Did you or have you made a direct connection to how the spiky spectra of these artificial lights claiming high CRI affect perception of colors on a print viewed under these lights in preventing a match to a display that uses its own approximation visual system to counter the spiky LED/fluorescent backlight?
Not really. I haven't been doing Color Management as it is classically defined (matching a monitor to prints.) Since I got my ColorMunki I've been dabbling with Color Management techniques a bit, but I don't print for real at home. So I haven't tried to match prints with any real vigor.
How can anyone claim accuracy according to a full spectrum standard D50/D65 lighting device by analyzing its spectra in order to get a match on another device that uses spiky or completely different lighting hardware?
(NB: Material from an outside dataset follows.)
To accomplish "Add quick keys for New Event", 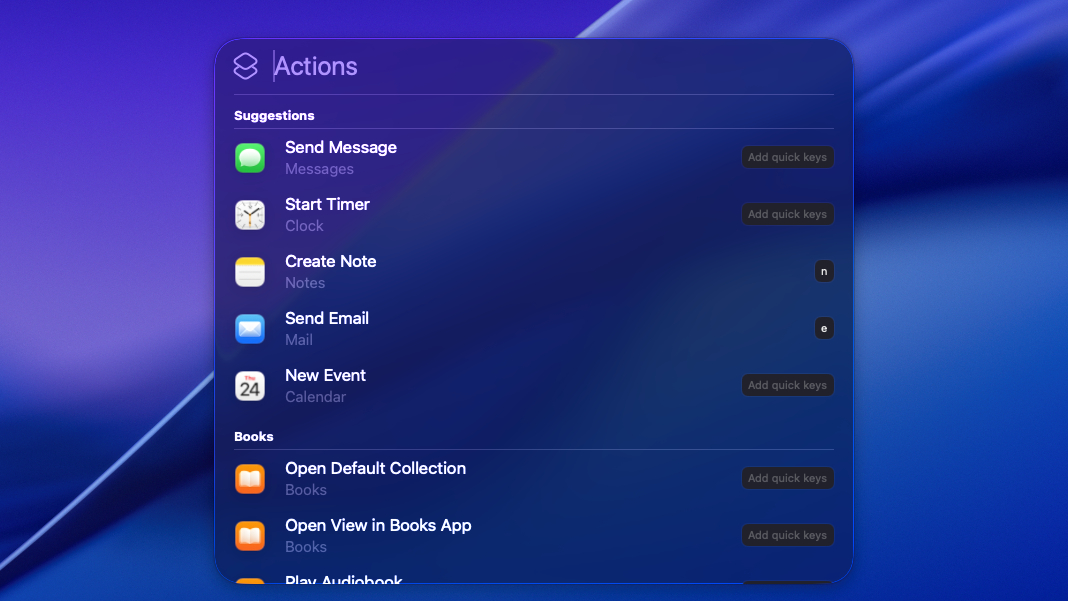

I don't think that a true D50 or D65 light source exists. And real daylight is spiky if you look at it closely enough. Page ten of Wyszecki and Stiles's
Color Science has a plot of daylight measured at .25 nm that is very ragged.
You know that LED monitors are spiky. I'm attaching spectral plots of monitor white, red, green and blue. This is of a Samsung 2333HD monitor. The spikes in my NEC PA241W look very different.
I think that the consensus that I read in my color science textbooks is that measurements, no matter how precise, are no substitute for matching by eye. The human tristimulus mechanism isn't understood well enough yet to be replicated with instruments.
As Andrew has noted earlier in this thread, the CRI spec that is based on measuring eight (or fourteen) colors leaves a lot to be desired.
Wikipedia:
Ohno (2006) and others have criticized CRI for not always correlating well with subjective color rendering quality in practice, particularly for light sources with spiky emission spectra such as fluorescent lamps or white LEDshttps://en.wikipedia.org/wiki/Color_rendering_index#Criticism_and_resolutionWith this said, it would be helpful to have better color rendering metrics. They could at least try; instead of leaving us hanging with the existing CRI.